» Task requirements: Take each line from the material below that includes the string "Close" and copy it.

======== Stored data

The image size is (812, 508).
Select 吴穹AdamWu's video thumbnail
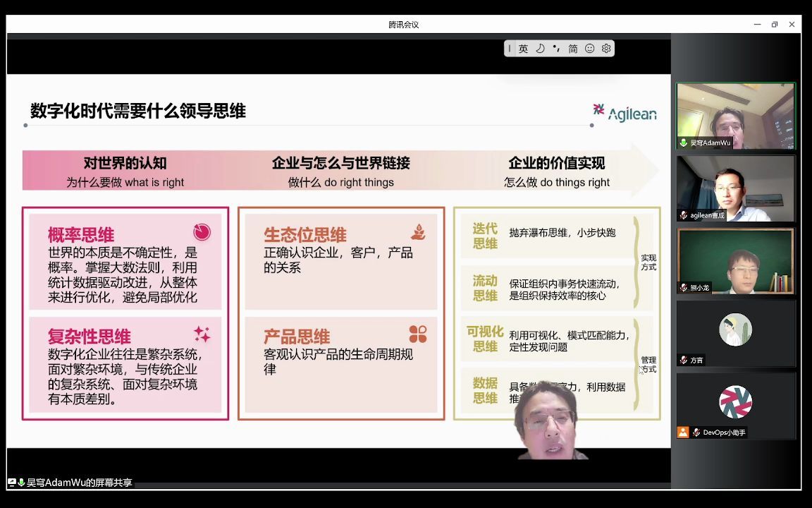click(x=736, y=113)
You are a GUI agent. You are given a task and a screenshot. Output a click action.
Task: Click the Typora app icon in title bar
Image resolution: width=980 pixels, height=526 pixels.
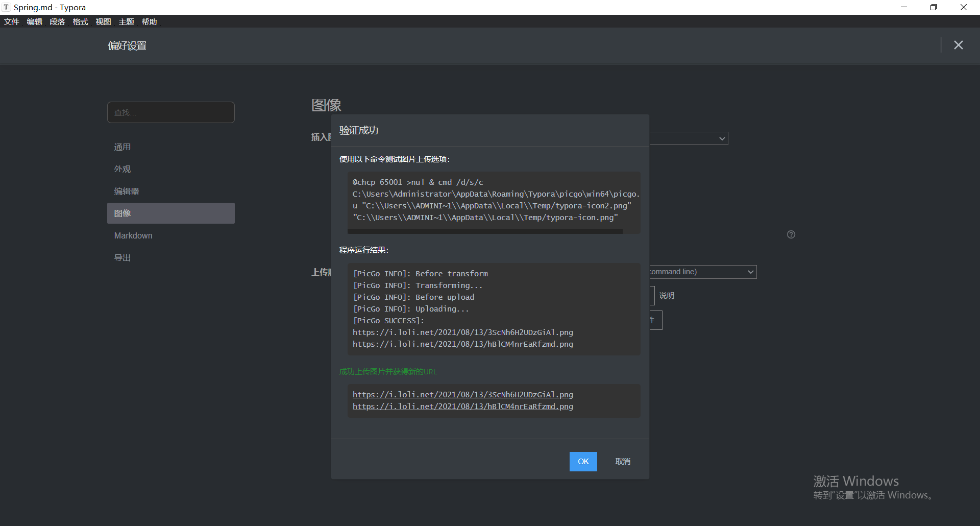(6, 7)
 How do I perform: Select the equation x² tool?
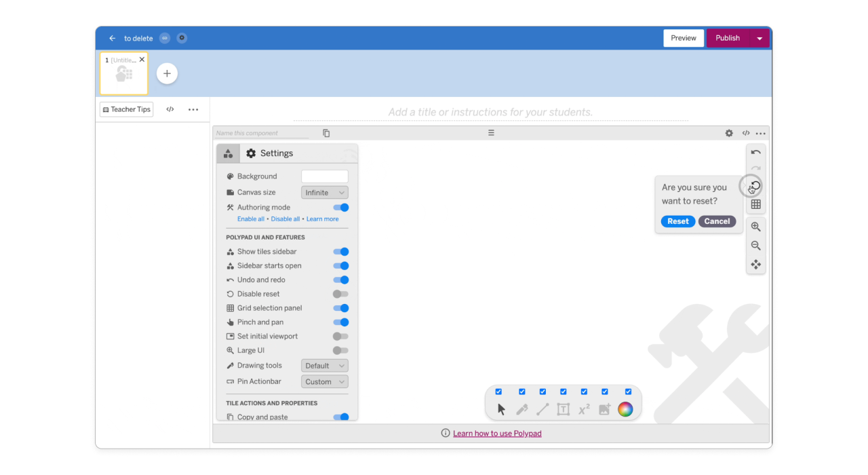coord(584,409)
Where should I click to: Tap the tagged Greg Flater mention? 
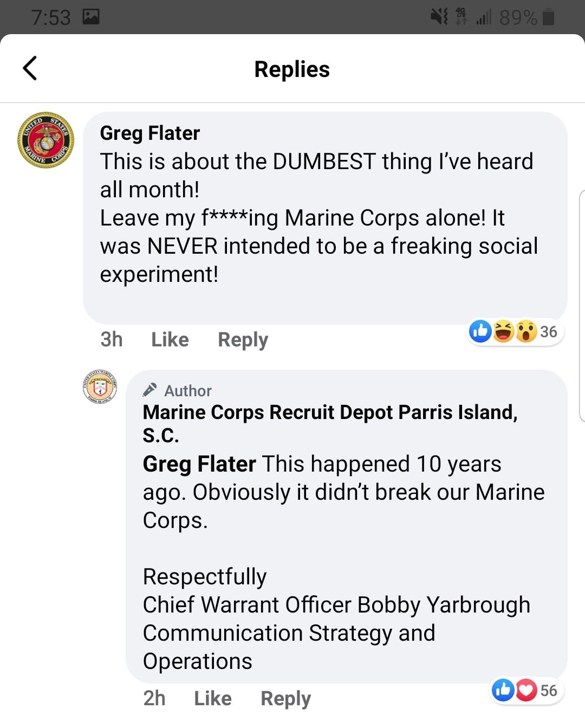[x=199, y=465]
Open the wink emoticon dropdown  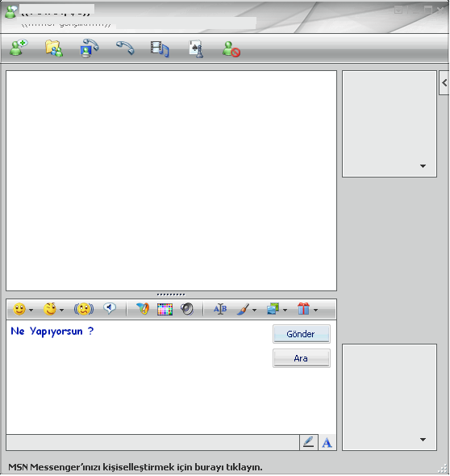tap(53, 309)
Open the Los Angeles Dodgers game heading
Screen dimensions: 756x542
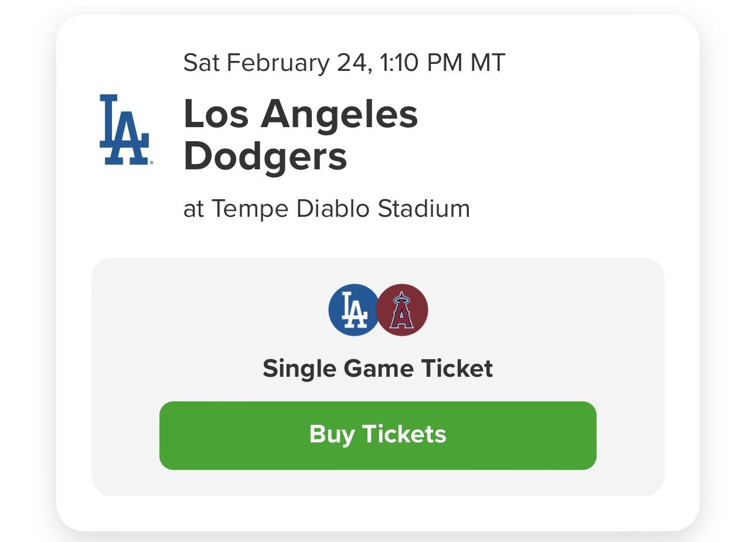pos(301,135)
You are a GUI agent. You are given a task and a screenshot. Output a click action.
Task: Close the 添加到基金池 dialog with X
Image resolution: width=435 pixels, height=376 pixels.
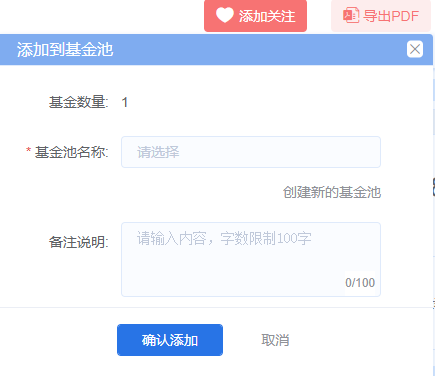point(415,49)
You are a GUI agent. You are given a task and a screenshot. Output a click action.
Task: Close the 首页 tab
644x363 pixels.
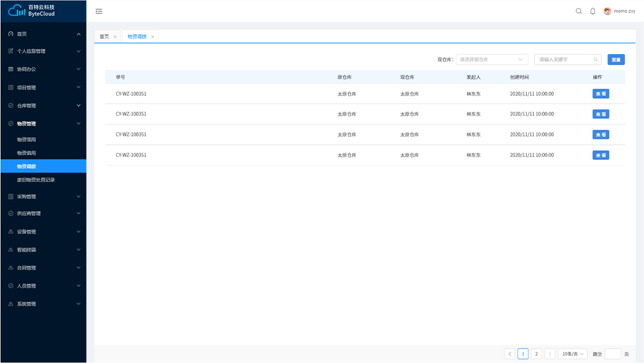tap(115, 37)
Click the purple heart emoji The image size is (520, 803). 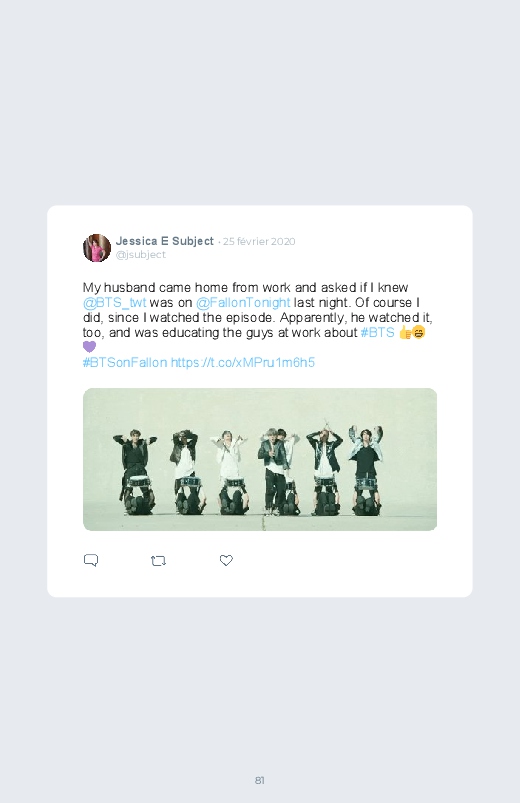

================

» The completed task:
Task: Close the 添加到基金池 dialog with X
Task: Close the 首页 tab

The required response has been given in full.